▶ [Try it] If a line includes "Enable", copy it out of the entries.
**********
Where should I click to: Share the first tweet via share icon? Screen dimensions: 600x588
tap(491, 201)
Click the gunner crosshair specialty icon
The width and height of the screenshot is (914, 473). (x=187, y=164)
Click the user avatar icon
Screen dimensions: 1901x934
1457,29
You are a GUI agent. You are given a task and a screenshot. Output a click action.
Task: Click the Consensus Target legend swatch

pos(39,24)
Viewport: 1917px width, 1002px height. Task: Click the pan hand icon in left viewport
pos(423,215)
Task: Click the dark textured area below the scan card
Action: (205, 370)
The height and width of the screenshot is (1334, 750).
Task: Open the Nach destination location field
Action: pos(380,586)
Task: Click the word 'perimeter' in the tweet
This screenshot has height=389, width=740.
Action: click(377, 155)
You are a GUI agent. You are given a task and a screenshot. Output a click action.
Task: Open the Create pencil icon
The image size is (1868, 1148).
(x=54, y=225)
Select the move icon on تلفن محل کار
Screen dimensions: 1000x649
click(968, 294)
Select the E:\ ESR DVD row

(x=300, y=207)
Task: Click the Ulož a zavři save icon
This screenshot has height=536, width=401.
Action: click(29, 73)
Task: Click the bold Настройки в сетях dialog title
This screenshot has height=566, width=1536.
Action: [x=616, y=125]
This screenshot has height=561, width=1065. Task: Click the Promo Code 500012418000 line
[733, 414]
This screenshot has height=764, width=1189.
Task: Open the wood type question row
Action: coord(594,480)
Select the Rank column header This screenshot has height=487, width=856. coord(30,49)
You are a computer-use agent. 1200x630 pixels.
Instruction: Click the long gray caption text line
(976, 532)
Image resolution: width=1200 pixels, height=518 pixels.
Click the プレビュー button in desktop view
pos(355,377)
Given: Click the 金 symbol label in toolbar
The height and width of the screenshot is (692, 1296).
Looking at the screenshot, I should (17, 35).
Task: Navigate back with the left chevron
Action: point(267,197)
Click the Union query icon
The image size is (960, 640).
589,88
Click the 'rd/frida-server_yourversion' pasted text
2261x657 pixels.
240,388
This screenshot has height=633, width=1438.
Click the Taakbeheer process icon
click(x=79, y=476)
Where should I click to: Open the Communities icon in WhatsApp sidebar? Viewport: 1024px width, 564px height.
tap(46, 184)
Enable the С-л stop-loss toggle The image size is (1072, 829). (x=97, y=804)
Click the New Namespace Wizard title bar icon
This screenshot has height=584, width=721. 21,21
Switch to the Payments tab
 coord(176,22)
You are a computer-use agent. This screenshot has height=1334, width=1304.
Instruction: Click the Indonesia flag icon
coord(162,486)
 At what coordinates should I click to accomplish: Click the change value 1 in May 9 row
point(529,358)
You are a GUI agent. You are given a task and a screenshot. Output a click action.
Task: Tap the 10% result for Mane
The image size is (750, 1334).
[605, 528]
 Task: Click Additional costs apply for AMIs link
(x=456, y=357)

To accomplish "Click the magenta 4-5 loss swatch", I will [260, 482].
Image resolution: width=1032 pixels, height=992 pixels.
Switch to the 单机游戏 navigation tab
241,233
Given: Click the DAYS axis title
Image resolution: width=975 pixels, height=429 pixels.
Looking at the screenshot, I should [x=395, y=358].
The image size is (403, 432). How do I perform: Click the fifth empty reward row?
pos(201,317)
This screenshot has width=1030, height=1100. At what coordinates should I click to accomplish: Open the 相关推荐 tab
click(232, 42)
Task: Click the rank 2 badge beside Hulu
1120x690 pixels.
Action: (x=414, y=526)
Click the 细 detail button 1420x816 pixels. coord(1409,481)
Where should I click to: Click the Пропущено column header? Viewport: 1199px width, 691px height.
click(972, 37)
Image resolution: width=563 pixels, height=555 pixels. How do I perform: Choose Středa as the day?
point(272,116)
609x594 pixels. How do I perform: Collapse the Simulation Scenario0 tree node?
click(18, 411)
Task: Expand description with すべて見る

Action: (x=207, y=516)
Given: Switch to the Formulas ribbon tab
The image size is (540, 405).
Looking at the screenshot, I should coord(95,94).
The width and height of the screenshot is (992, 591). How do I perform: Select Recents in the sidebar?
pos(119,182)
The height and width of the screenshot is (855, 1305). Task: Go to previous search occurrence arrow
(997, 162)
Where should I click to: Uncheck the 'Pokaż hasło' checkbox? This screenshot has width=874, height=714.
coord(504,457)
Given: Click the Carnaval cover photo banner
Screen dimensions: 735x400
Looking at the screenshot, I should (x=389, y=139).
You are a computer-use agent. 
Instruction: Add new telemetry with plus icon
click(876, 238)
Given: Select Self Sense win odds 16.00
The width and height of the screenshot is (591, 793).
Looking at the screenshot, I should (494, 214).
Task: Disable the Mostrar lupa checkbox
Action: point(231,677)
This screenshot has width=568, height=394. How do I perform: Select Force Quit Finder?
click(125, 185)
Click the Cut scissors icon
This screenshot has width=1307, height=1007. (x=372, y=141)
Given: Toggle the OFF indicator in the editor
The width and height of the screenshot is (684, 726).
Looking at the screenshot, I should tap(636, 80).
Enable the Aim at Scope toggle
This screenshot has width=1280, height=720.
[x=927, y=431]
**********
▶ [Response]
Enable the С-л stop-loss toggle The image size is (1072, 829). (x=97, y=804)
Enable the Aim at Scope toggle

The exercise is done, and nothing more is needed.